妻の入院&手術に伴うぼくの休みが始まりました。

 妻の入院により息子のお世話が必要になる7日間の休みを会社に申請したのですが、制度的な休日やらローテーション職場特有の機械的に割り振られる休暇が合わさって、入院前2日と退院後1日がプラスされた計10連休となりました。

 ありがたく休むこととしました。

 妻は「何も心配していない」と言ってくれているのですが、漠然とした不安があります。

 例えば、これが土日に妻が旅行に出掛けてぼくが息子と2人で留守番をする、あるいは、夏休み期間中に3〜4日間妻が家を空けている時に2人で過ごすーというのであれば、確かに何の心配もいりません。

 息子もぼくも休みであれば、テキトーに過ごせばいいわけですし、そういう経験は何回かしました。

 しかし今回は、息子を学校に送り出して迎えに行って、家庭療育をはじめとした育児も家事もすべて自分1人で行う、イコール「息子=重度自閉症児との日常を回していく作業」を自分1人でやらなきゃいけないわけです。

 これは、「趣味は料理です」と自慢する男に似ています。ぼくにもそんな時期がありました。

 マニアックなレシピ本の通りにスパイスや調味料を何種類も揃え、輸入食材を買い込み、半日ぐらいかけて珍しい料理を作るのだけれど、原価がやたら高くつき、残った食材や調味料を再び使う機会もなく賞味期限が過ぎて捨ててしまうーといった感じ。

 金銭的にも労力的にもコスパが悪く、持続可能なやり方ではありません。あくまで「趣味」の範疇です。

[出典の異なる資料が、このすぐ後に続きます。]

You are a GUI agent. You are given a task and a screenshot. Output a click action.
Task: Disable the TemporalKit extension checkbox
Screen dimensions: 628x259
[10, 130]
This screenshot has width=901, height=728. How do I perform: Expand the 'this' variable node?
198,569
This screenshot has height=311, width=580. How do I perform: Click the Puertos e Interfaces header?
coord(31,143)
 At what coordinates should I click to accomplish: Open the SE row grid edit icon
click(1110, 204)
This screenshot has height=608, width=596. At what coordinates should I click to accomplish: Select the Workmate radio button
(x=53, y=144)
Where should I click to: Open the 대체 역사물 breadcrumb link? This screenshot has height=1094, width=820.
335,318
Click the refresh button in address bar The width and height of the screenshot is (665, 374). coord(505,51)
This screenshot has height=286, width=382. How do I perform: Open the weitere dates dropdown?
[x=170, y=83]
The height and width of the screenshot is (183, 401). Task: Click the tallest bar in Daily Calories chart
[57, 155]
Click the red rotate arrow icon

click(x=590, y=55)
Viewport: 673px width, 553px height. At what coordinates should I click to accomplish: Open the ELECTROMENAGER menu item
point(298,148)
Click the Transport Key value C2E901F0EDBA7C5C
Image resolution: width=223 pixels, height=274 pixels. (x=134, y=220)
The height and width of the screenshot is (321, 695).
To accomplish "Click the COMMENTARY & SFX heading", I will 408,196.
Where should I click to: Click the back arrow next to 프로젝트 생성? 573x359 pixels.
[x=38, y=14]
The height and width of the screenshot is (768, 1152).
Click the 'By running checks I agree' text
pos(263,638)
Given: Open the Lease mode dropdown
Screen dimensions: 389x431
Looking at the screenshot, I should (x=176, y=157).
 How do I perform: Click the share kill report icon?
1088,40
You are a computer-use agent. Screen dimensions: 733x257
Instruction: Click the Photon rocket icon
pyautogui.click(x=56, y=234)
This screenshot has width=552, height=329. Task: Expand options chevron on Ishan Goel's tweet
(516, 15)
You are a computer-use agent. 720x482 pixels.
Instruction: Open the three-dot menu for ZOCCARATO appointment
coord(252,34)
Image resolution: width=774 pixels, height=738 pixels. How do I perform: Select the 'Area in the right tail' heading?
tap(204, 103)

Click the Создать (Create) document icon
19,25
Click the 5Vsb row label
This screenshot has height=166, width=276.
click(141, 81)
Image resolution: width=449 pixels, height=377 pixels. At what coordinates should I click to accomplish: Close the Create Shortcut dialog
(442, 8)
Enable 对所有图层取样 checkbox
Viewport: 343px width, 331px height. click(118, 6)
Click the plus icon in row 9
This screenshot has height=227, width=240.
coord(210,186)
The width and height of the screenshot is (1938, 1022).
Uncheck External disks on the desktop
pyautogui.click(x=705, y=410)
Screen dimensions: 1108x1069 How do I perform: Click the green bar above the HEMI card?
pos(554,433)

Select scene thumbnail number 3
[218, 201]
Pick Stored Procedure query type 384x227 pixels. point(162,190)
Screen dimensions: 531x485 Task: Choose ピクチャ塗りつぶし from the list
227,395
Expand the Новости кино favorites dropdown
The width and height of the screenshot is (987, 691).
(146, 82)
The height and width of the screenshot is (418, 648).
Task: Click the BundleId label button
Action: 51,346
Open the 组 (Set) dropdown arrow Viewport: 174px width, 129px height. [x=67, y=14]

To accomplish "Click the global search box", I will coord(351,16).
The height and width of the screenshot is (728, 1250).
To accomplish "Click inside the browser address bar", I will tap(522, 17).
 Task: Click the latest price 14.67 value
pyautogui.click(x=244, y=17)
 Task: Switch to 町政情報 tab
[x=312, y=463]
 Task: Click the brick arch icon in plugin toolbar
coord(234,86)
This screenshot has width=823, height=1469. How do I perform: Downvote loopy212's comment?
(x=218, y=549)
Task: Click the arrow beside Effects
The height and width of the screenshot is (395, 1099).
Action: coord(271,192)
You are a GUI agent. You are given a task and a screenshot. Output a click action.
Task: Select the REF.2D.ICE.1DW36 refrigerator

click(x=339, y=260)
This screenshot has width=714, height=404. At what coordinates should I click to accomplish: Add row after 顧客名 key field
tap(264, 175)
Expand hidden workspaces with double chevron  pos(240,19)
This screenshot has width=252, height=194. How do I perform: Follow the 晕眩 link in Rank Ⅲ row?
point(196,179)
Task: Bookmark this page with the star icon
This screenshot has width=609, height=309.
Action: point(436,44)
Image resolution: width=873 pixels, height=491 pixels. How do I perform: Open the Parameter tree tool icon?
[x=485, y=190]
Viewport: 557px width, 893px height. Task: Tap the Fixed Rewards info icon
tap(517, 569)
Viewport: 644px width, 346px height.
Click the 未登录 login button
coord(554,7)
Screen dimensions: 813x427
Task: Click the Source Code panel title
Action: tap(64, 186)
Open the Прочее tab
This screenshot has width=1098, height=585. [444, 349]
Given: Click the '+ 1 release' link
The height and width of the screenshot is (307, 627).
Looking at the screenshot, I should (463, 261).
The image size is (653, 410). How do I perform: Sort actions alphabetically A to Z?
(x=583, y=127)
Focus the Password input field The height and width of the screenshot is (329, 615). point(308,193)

 これと同じで、子育てに関しても、仕事が休みの日に遊び相手をするだけで「オレは子育てができている」と考えるのは早計だと思います。

 時間が空いた時に気が向いたら相手をすればいい「趣味の子育て」と、常にお子さんと向き合って逃げることができない「日常生活としての子育て」は違うはずです。

 障害児の親はみんなそうでしょうが、「自分たちが死んだらわが子はどうなってしまうのだろうか」という不安を抱えております。

 わが家の場合、フルタイムで働くぼくが家計の大部分を支えており、育児をちゃんと分担しているという自負はありますが、息子の家庭療育とPTA活動のすべて、ご近所付き合いと家事の多くは妻が担っています。

加治川サイクリングリードを走る妻と息子
写真=地元の「加治川サイクリングロード」を走る息子と妻。息子にはまだママの入院のことを伝えていません=2021年4月11日、新潟県新発田市

 そういう状況の中、「どちらが欠けたら生活が立ちゆかなくなるか」というと、妻が欠ける方がはるかに影響が大きいはずです。

 ぼくが死んだとしても、なんとかなるような気がします、謙遜でも自虐でもなく。

 そんなふうに日々考えていたぼくとしては、今回の妻の入院により「自分一人で息子との日常を回せる能力があるかどうか」が試される機会だと捉えています。

 書いているうちどんどん大げさな感じになってきましたが、そんなに気負っているわけでもないんです。

 学びの多い「エア父子家庭」体験にしたいと思っております。